A provider of outstanding patient care, the world-renowned University of Pittsburgh Medical Center (UPMC) has long been at the forefront of medical innovation, introducing liver transplants in the 1960s and, in the following decade, debunking the idea that mastectomy should be the default treatment for breast cancer. In many cases, UPMC physicians have fought deeply entrenched medical wisdom, applying the most rigorous, evidence-based science to achieve breakthroughs. However, a new policy restricting faculty interaction with private industry—based not on evidence but on anti-corporate ideology—has the potential to tarnish UPMC’s distinguished record.

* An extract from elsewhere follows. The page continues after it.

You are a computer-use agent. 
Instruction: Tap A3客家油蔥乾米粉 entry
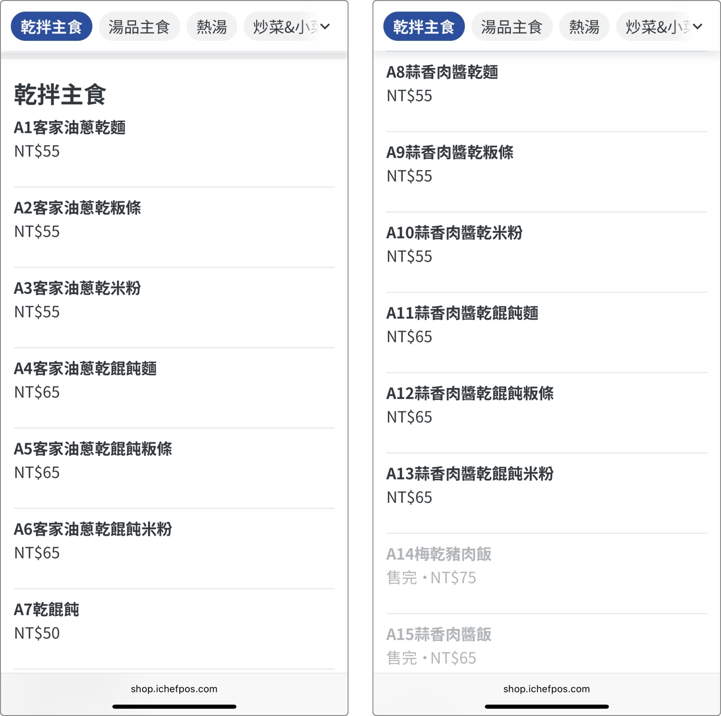tap(77, 289)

UPMC is just the latest medical center to fall to an anti-industry movement, long incubating but accelerated two years ago by an article in the Journal of the American Medical Association. The JAMA piece recommended that academic health centers (like UPMC) severely restrict salespersons’ access to physicians and ban all gifts. In addition, it enjoined universities to prohibit physicians from participating in company-sponsored education activities, and it suggested accepting corporate grants for research and education only if awarded to medical center administrators, not to researchers or educators. The reason, it explained, was that corporate sponsorship and marketing of pharmaceutical products in academic health centers had challenged “physicians’ scientific integrity” and “eroded medical professionalism.” Bribed by meals and trinkets, such as pens and mugs, the argument went, doctors prescribed unnecessary and costly products recommended by company sales representatives. Most damagingly, the JAMA article claimed that “an overwhelming majority of interactions” between physicians and sales representatives “had negative results on patient care.” But that claim was without basis. The one study that the article cited to support it, a compilation of surveys by Canadian doctor Ashley Wazana, explicitly concedes that no data about patient care exist.

Nevertheless, UPMC dean Arthur Levine was recently quoted in UPMC’s publication Pitt Med as warmly endorsing the JAMA article, many of whose proposed regulations UPMC has now implemented. Levine correctly acknowledged that medical product development comes with significant risks for companies—namely, huge investments in endeavors that frequently fail. But echoing the most extreme critics of the industry, Levine also asserted that if organizations like UPMC resist companies’ marketing of products only marginally better than existing ones, the firms will divert their financial resources into the development of breakthrough products that “sell themselves.”

If the dire claims buttressing the UPMC policy were based on evidence, the recommendations for increased regulation of physician-industry interaction might make sense. But not only are the claims without foundation; evidence in fact abounds that medical innovation has flourished at the same time that UPMC and others allege that it has sunk into self-serving corruption. One striking example is the country’s 50 percent reduction in mortality from cardiovascular disease over the past 30 years. This spectacular progress occurred because of technological advancements—statins to reduce cholesterol, ACE inhibitors and beta-blockers to lower blood pressure, stents to help open closed arteries—that private companies not only developed, but also marketed and sold in consultation with physicians and academic medical centers.

Industry critics argue that “disinterested” experts should replace company promotion, informing physicians about what treatments they should prescribe and educating medical students about new advances. But such a system would never work. The daunting complexity of human biology makes it nearly impossible to predict which new products will be superior to old ones or, for that matter, whether they will work at all. Even marginally different products, with different dosing requirements and side effects, offer expanded choices for physicians and patients. Market competition, including advertising, allows patients and physicians to sort out, on a case-by-case basis, which products are safest and most effective.

Marginally better products are important for another reason: they sustain companies financially as they pursue breakthroughs. Take Atorvastatin (sold by Pfizer as Lipitor), not the first drug to lower “bad” LDL cholesterol in the blood but more potent than earlier ones. Pfizer uses revenues from Lipitor sales to finance research on new products such as torcetrapib, which the company had hoped would be one of the first drugs to increase “good” HDL cholesterol. In the end, torcetrapib failed in clinical trials and cost Pfizer $800 million. The unpredictability of drug innovation belies the claim by Levine and others that simply diverting funds from marketing to research would automatically produce breakthroughs that “sell themselves.” On the contrary: less marketing, by reducing the sales of marginally better products, would actually endanger the creation (not to mention the public awareness) of breakthroughs.

The current accusations of widespread false advertising by medical product companies and suspicions of blanket corruption among physicians are a medical fad, like purging and bleeding. Will any of medicine’s real innovators—those who have worked with companies to develop and market new technologies, as opposed to those who carp from the sidelines—stand up to defend the industry and themselves?